United States District Court, M.D. Georgia, Columbus Division

July 28, 2017

FEDERAL DEPOSIT INSURANCE CORPORATION, as receiver for GULFSOUTH PRIVATE BANK, Plaintiff,
v.
WILLIAM L. AMOS, JENIFER C. AMOS, WLA INVESTMENTS, INC., INNOVATION TREND SETTERS OF AMERICA, LLC, and AFLAC, INC. as sponsor of the Aflac Incorporated Market Director Deferred Compensation Plan, Defendants.

          ORDER

          CLAY D. LAND CHIEF U.S. DISTRICT COURT JUDGE

         The Federal Deposit Insurance Corporation (“FDIC”) holds several unsatisfied Florida judgments against William Amos. After registering the judgments in this Court, see case nos. 4:16-MC-3, 4:16-MC-4, 4:16-MC-5, the FDIC filed the present action, 4:16-CV-284, to collect on the judgments and to set aside transfers that Amos made to his wife and the subordination of a lien on real property controlled by Amos. The FDIC also filed a garnishment action, 4:16-MC-4, in this Court to collect on the judgments. [1]

         The FDIC filed a motion for summary judgment regarding three transfers by Amos to his wife and the subordination of the lien, claiming that those transactions should be voided as a matter of law pursuant to Georgia's Uniform Voidable Transactions Act (“GUVTA”), O.C.G.A. § 18-2-70 et seq. (ECF No. 51). The FDIC also moves to modify the Consent Order that the Court previously entered that granted the FDIC's motion for a preliminary injunction (ECF No. 50).

         The FDIC also filed a motion for summary judgment in the garnishment action arguing that it is entitled to garnish credits that Amos's employer, Aflac, Inc., has made to Amos's account in the Aflac Incorporated Market Director Deferred Compensation Plan (“the Plan”)(ECF No. 10).

         For the reasons explained in the remainder of this Order, the FDIC's motion for summary judgment in 4:16-CV-284 seeking to void certain transactions under GUVTA (ECF No. 51) is denied.

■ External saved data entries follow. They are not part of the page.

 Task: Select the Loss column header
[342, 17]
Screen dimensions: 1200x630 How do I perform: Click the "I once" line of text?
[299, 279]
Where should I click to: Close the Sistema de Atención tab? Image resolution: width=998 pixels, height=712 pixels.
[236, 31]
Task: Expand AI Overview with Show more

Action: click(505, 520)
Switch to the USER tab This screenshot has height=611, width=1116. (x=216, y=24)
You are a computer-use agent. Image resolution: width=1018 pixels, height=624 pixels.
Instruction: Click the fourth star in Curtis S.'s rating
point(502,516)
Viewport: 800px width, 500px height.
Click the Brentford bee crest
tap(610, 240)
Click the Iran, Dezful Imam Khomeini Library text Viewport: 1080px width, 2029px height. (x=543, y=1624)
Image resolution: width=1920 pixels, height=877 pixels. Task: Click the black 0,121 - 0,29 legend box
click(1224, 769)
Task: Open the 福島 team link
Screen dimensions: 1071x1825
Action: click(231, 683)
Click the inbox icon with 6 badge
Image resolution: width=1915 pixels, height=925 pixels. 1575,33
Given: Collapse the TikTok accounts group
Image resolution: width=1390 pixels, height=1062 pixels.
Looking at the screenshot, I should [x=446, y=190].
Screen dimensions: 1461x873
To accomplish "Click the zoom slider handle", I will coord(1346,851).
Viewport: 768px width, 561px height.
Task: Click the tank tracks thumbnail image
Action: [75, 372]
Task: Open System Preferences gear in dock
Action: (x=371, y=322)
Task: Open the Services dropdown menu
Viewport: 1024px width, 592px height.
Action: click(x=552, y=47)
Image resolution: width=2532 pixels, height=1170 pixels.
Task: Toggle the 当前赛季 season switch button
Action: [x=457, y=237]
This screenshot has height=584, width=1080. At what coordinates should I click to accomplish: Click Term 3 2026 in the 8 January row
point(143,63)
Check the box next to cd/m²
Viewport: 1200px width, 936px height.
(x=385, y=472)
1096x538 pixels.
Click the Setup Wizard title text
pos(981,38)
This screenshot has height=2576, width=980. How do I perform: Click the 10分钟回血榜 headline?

The Court defers ruling on the FDIC's motion to modify the Consent Order in 4:16-CV-284 (ECF No. 50) and defers ruling on the FDIC's motion for summary judgment in the garnishment action, 4:16-MC-4 (ECF No. 10).

         Summary Judgment Motion in 4:16-CV-284 to Void Transactions

A. Transfer of Amos & Co.

         The FDIC seeks to void the transfer by Amos of his ownership in William L. Amos & Company (“Amos & Co.”) to his wife. It argues that the transfer is voidable under GUVTA because the transfer was made without receiving a “reasonably equivalent value” in exchange for the transfer and that Amos was insolvent at the time of the transfer. Pretermitting whether Amos was insolvent at the time of the transaction, the Court finds that genuine factual disputes exist as to whether Amos received “reasonably equivalent value” for the transfer, thus precluding summary judgment. Viewing the evidence in the light most favorable to Amos, as required at this stage of the proceedings, a reasonable juror could conclude that this transfer conferred an indirect economic benefit on Amos. Amos claims that as a result of the transfer he was able to remain employed at Aflac, where he earns a significant salary and other benefits. The FDIC offers evidence of Amos & Co's assets to support its contention that the benefit he derived from employment with Aflac was not “reasonably equivalent” to the value of Amos & Co. But it is unclear if Amos & Co. had any liabilities. Amos describes signing checks for Amos & Co.'s expenses at the time of the transfer. See, e.g., Amos Dep. 30:7-9. And Amos & Co. certainly has ongoing expenses and liabilities today. See Pl.'s Mot. to Modify Consent Order 2, ECF No. 50 (objecting to these expenses). With only evidence of Amos & Co.'s assets, the Court cannot find that the value of Amos's Aflac employment was not reasonably equivalent to the value of Amos & Co. at the time of this transaction as a matter of law. That is an issue for the jury to decide.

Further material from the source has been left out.